[Stored data entries]

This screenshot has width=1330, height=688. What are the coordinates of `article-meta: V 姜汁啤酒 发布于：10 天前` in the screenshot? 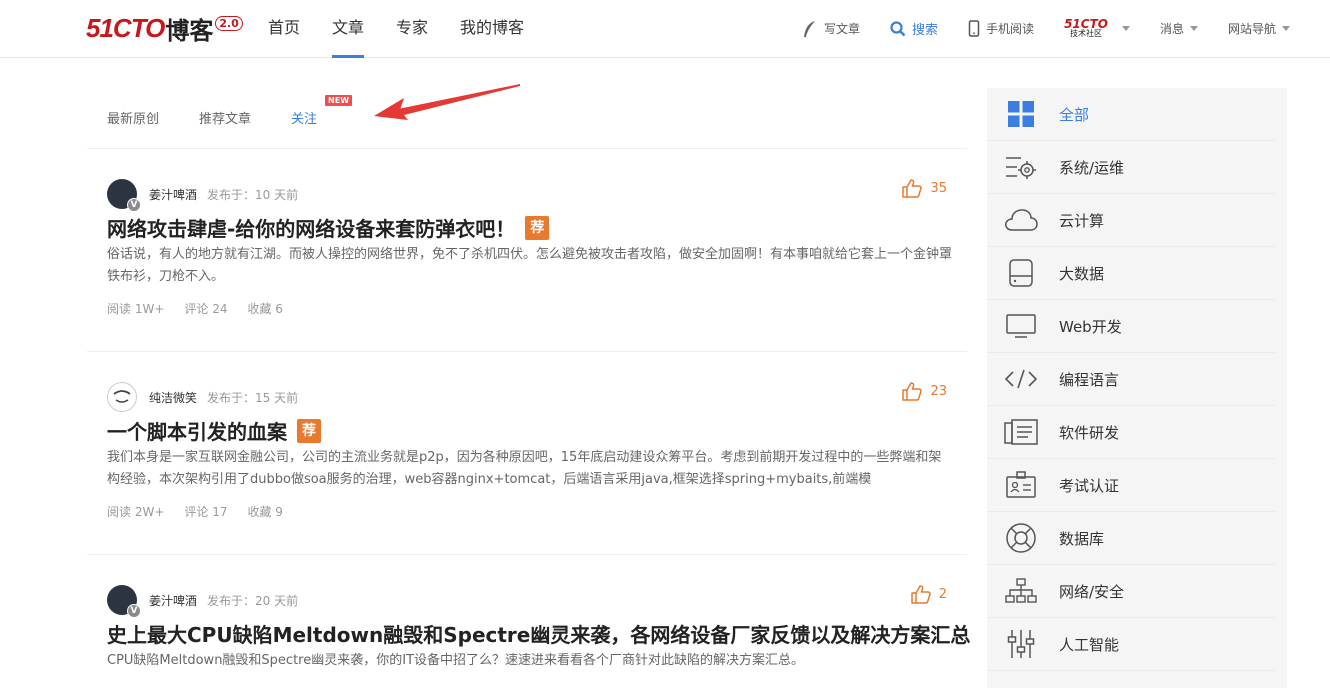 It's located at (203, 196).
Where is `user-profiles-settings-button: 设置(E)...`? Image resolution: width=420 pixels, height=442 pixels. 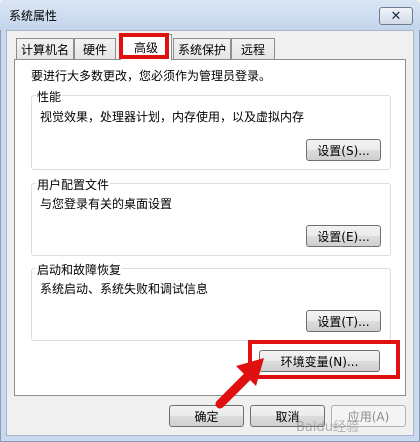
user-profiles-settings-button: 设置(E)... is located at coordinates (344, 236).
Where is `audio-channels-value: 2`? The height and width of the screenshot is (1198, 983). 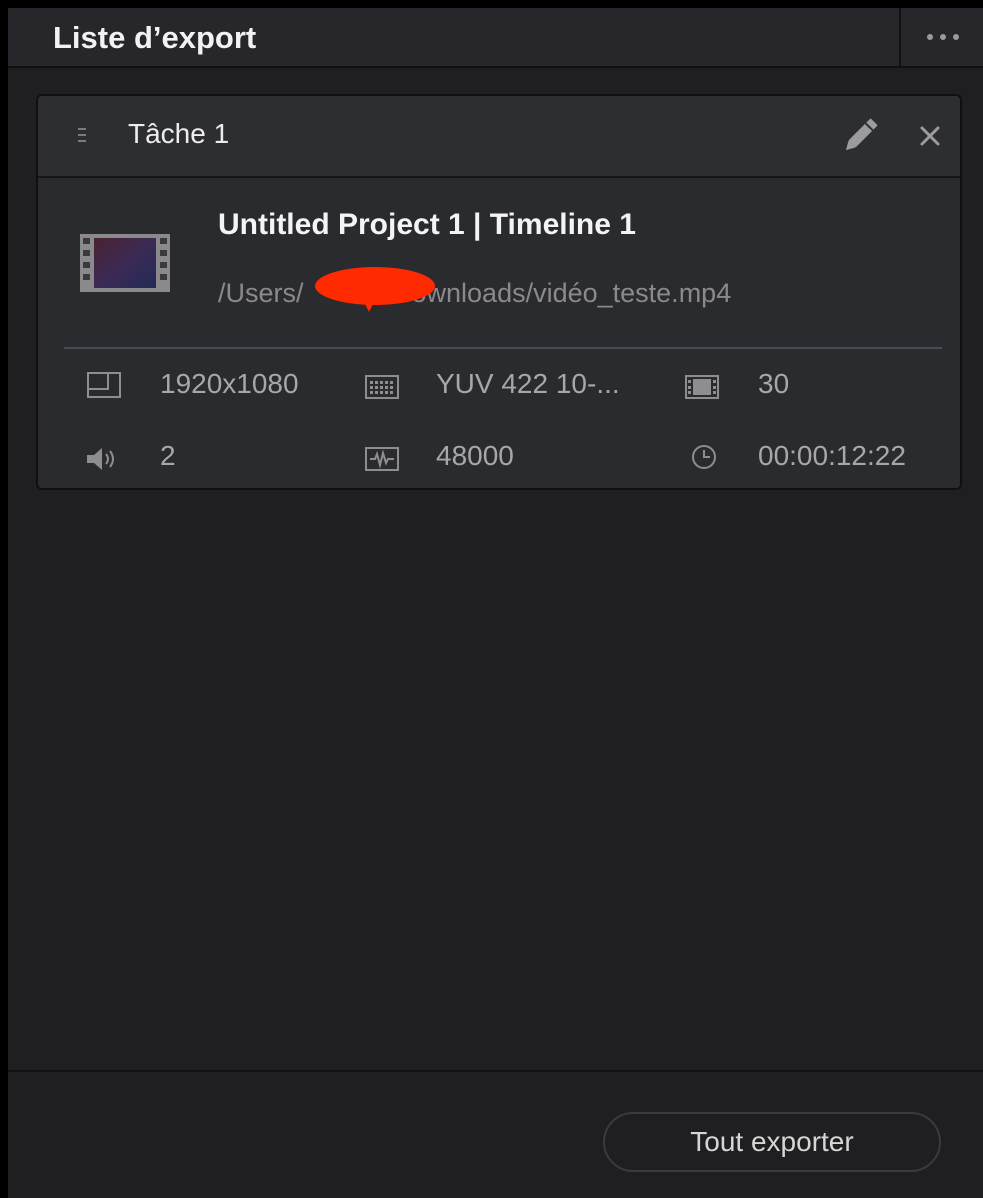 audio-channels-value: 2 is located at coordinates (168, 456).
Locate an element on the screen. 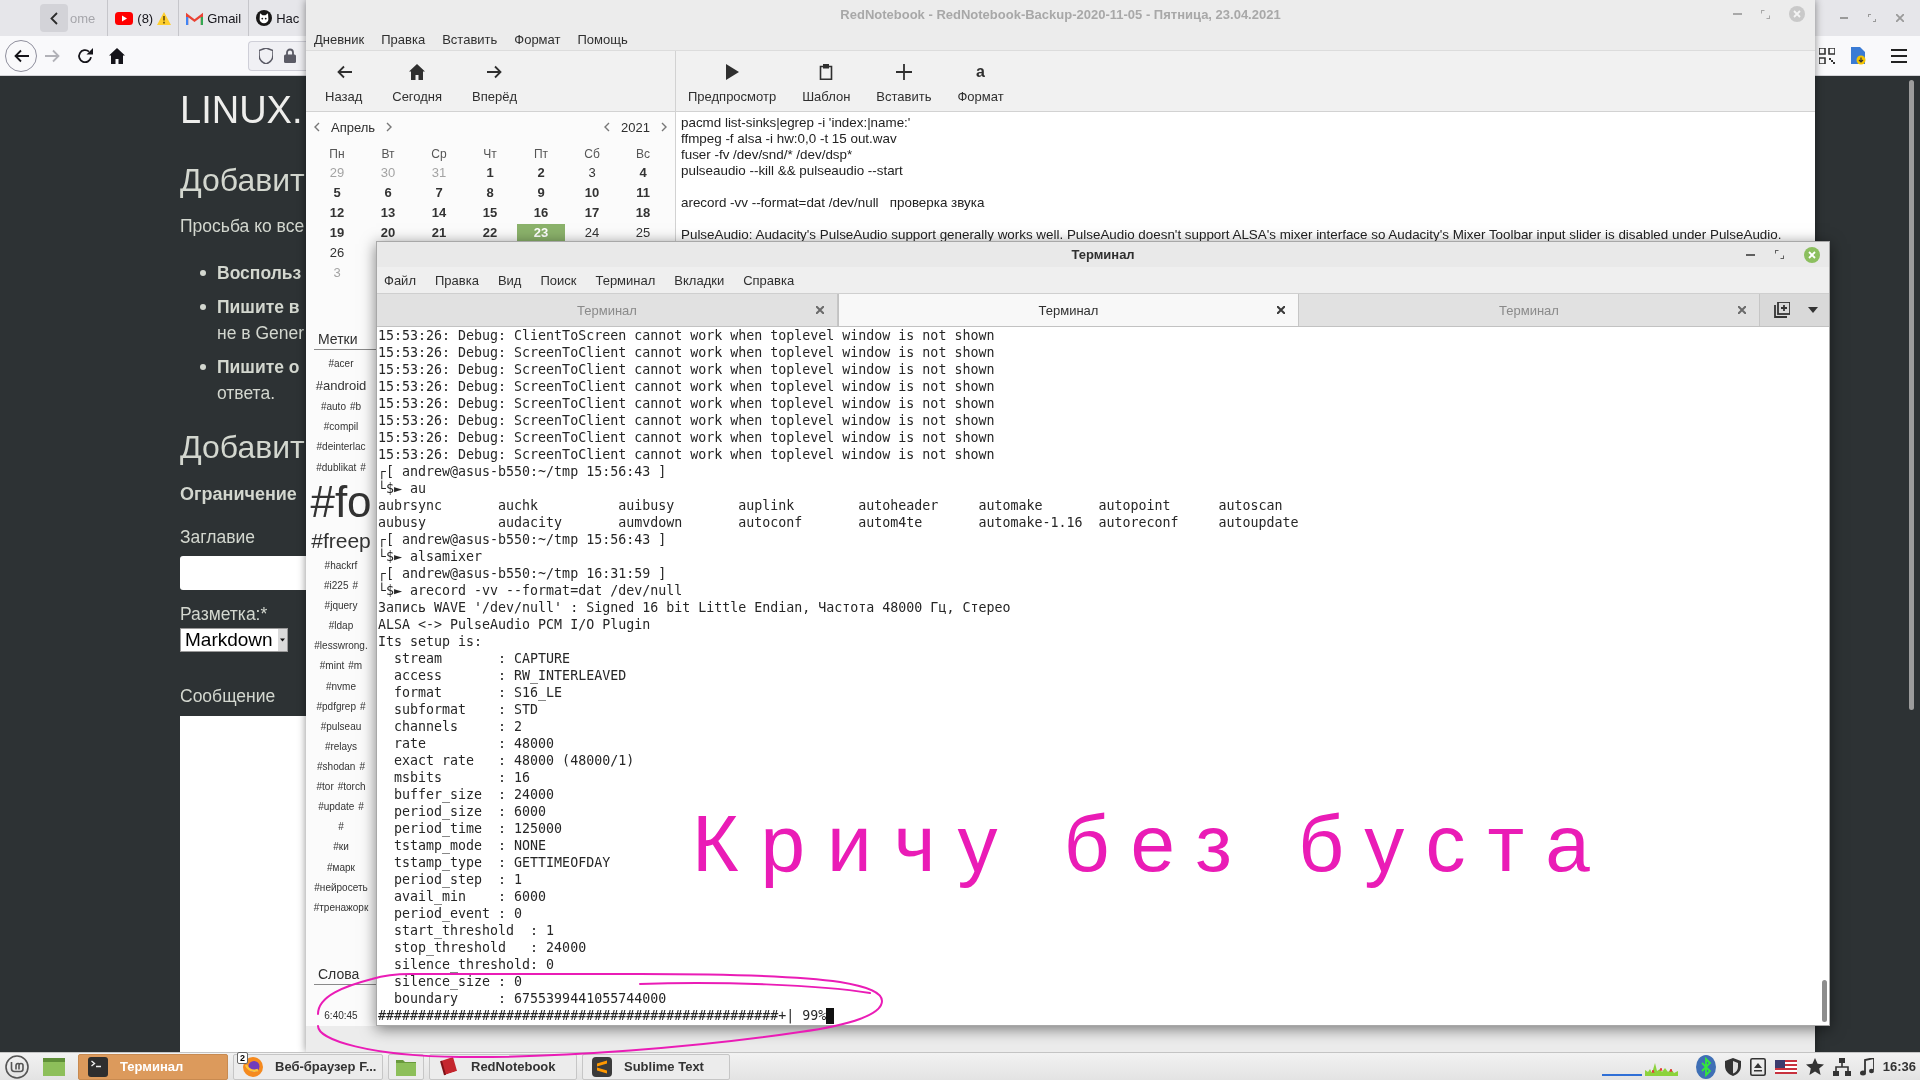  calendar-day: 3 is located at coordinates (592, 172).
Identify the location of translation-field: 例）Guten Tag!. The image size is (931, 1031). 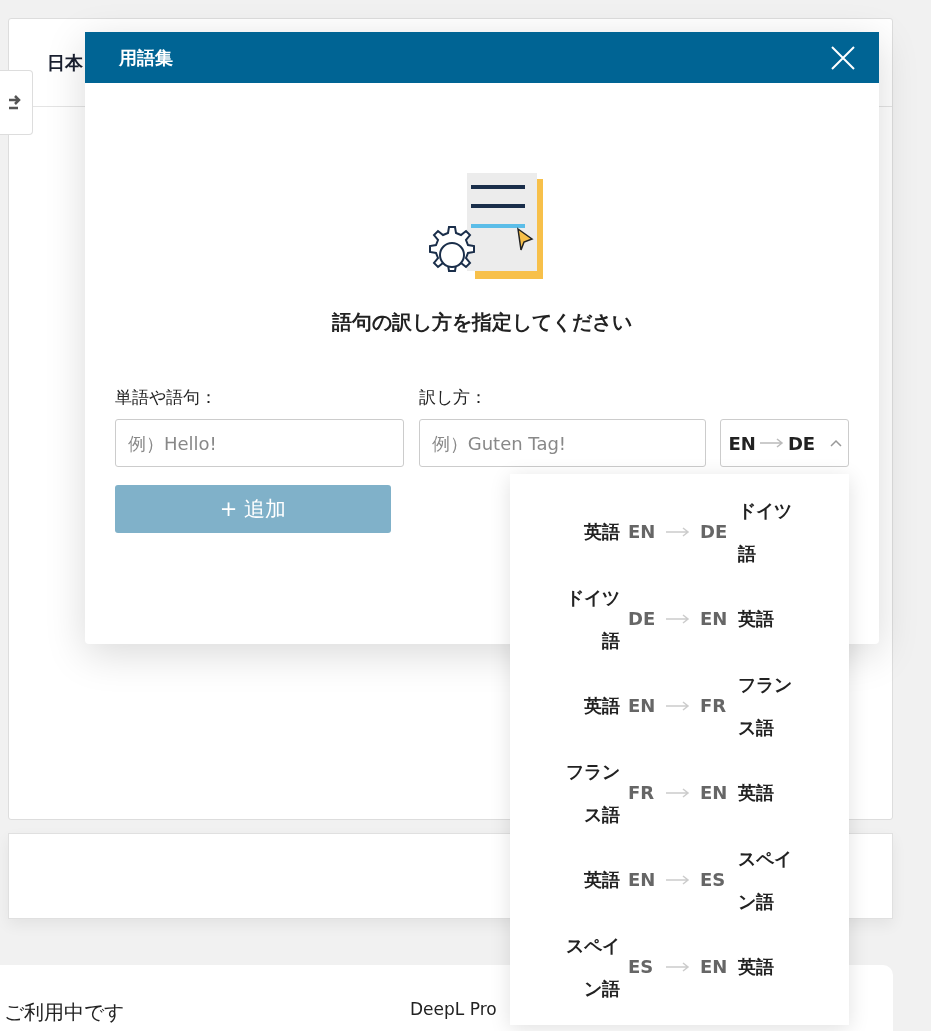
(562, 443).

- [TASK GOAL]:
Starting at the line that contains "Identify the location" and continuing through the last item, render those items as a two-column CSV with the columns item_text and answer. Use one row per item, place each field in quotation marks, replace any line breaks with spaces, and omit the pictures.

- [SOLUTION TO THIS PROBLEM]:
item_text,answer
"Identify the location of translation-field: 例）Guten Tag!. The image size is (931, 1031).","(562, 443)."